Sebenarnya potensi penerimaan pajak yang belum tergali di daerah masih cukup besar. Namun, sistem administrasi di daerah belum sepenuhnya mampu menunjang aktivitas penggalian potensi pajak, baik dari sisi pendataan wajib pajak maupun mekanisme pemungutan.
Lembaga pengaudit pemerintah ini mencatat, sebanyak 98 persen dari total kabupaten serta 70 persen dari total kota di Tanah Air masuk dalam kategori belum mampu mengelola fiskal secara mandiri.
Amanat mengalokasikan 2 persen DTU untuk bantuan sosial di tengah rapuhnya kemandirian fiskal di daerah justru malah akan mendorong peningkatan transfer langsung yang dicairkan pemerintah pusat untuk pemerintah daerah.

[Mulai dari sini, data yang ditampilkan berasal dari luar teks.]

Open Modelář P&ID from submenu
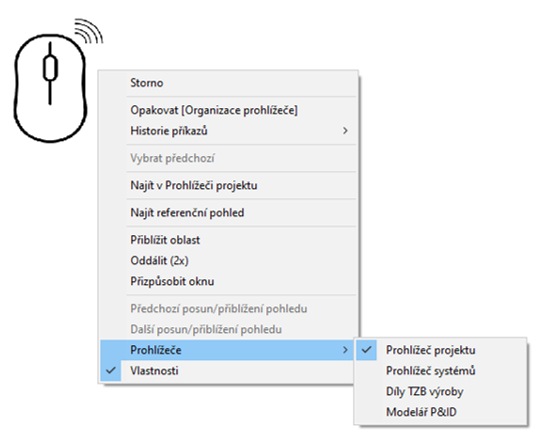Image resolution: width=541 pixels, height=439 pixels. (441, 412)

Apabila pendapatan asli daerah (PAD) yang dipungut tak mampu menutupi beban belanja daerah, otomatis daerah memerlukan sumber pendanaan lain, yakni dari anggaran pemerintah pusat. Situasi ini akan berujung pada melonjaknya transfer langsung pemerintah pusat dalam rangka menjaga ketahanan belanja di daerah.
Pemerintah pusat memang berwenang mengarahkan belanja daerah, terutama dalam kondisi krisis seperti saat ini. Namun, idealnya pemerintah pusat bersikap adil terhadap setiap daerah mengingat kapasitas fiskal dan tingkat inflasi di setiap daerah berbeda.
Saat ini, pemerintah berupaya untuk bertindak tegas kepada pemerintah daerah dengan memberlakukan sanksi kepada pemerintah daerah yang tidak mengalokasikan atau menyusun program bantuan sosial sebagai respons atas kenaikan harga BBM sejak 3 September lalu.
Idealnya pemerintah pusat bersikap adil terhadap setiap daerah mengingat kapasitas fiskal dan tingkat inflasi di setiap daerah berbeda.
Alangkah baik jika pemberlakuan kebijakan pembagian beban ini tidak dipukul rata. Pemerintah pusat dapat menyusun klusterisasi atau pengelompokan daerah yang memiliki kapasitas fiskal mumpuni untuk dilibatkan dalam skema pembagian beban antara pemerintah pusat dan daerah.
Kebijakan ini juga bisa diiringi dengan skema insentif dari pemerintah pusat yang diberikan kepada pemerintah daerah yang mampu menguatkan struktur PAD sehingga kemandirian fiskal di daerah tetap terjaga.
Semua tentu berharap, jangan sampai krisis dan tekanan ekonomi akibat harga minyak ini malah menghambat upaya desentralisasi fiskal di Tanah Air.